A couple of quick points then. First, when it comes to negotiating these treacherous spaces, I think insiders will have a greater likelihood of establishing trust and representing the faith with the highest degree of fidelity if they begin by taking a long, humble, self-critical look in the mirror. Before one turns to the sincere inquirer or hardened critic to say that some idea has been badly misrepresented, taken out of context, or horribly misunderstood, perhaps it would be good to first spend a significant amount of time examining whether the claim has any legitimate basis—even if that basis is slightly indirect as in the case of getting one’s own planet. Maybe, just maybe, there are valid reasons why such questions keep coming up, and maybe, just maybe, insiders have contributed to the confusion by being too dismissive and not self-reflexive enough. Perhaps, in other words, deep introspection rather than defensive positioning is a more productive starting point.
Second, given that saying as little as possible, or sometimes even nothing at all, about controversial matters hasn’t exactly led to either a high degree of trust or a high level of understanding, perhaps an alternative approach is worth considering. Could it be that the greatest possible amount of openness and candor ought to be the rule rather than the exception? Could it be that painting beautiful portraits in order to avoid the messiness of the historical record ultimately represents its own kind of caricature? What I’m suggesting, then, is that for every sound byte response, or “Mormonism 101” page, maybe it would be worthwhile to also provide pointers to in-depth treatments, written by individuals with expertise, in which all relevant data is frankly acknowledged and rigorously analyzed. For example, while book-length treatments certainly aren’t always necessary, Massacre at Mountain Meadows exemplifies the kind of careful analysis I have in mind.

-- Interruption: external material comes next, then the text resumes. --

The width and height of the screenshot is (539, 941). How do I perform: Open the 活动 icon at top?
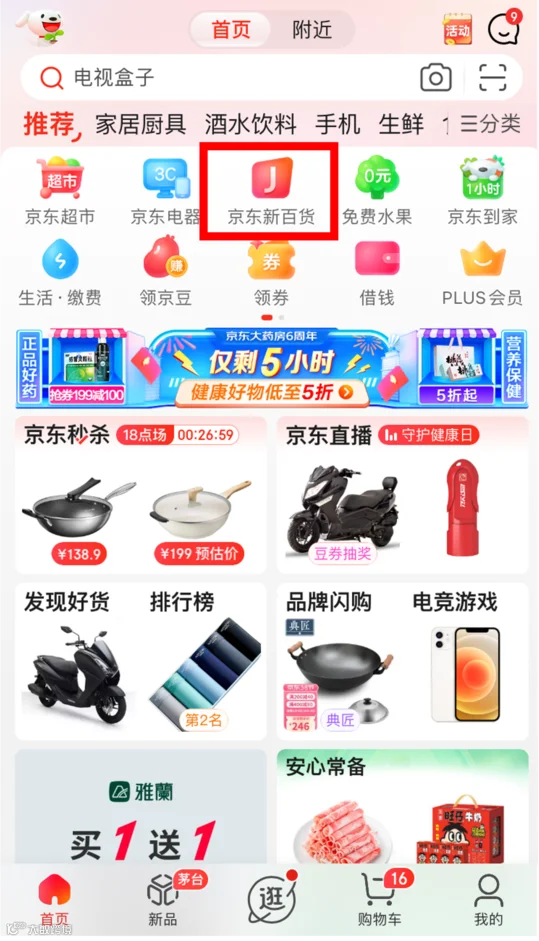pyautogui.click(x=457, y=29)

Please note that this is not a blanket condemnation, but rather a simple observation that in certain instances, and quite often in relation to topics about which there is a substantial amount of disagreement or controversy, there are good reasons why individuals might mistrust official and sympathetic sources. Deeper introspection and increased openness may not keep doors from getting slammed in the faces of missionaries, and they may not win large numbers of converts, but in my experience as both a committed insider and a teacher of Mormonism at a secular university they definitely raise the level of conversation and foster greater degrees of trust, appreciation, and understanding.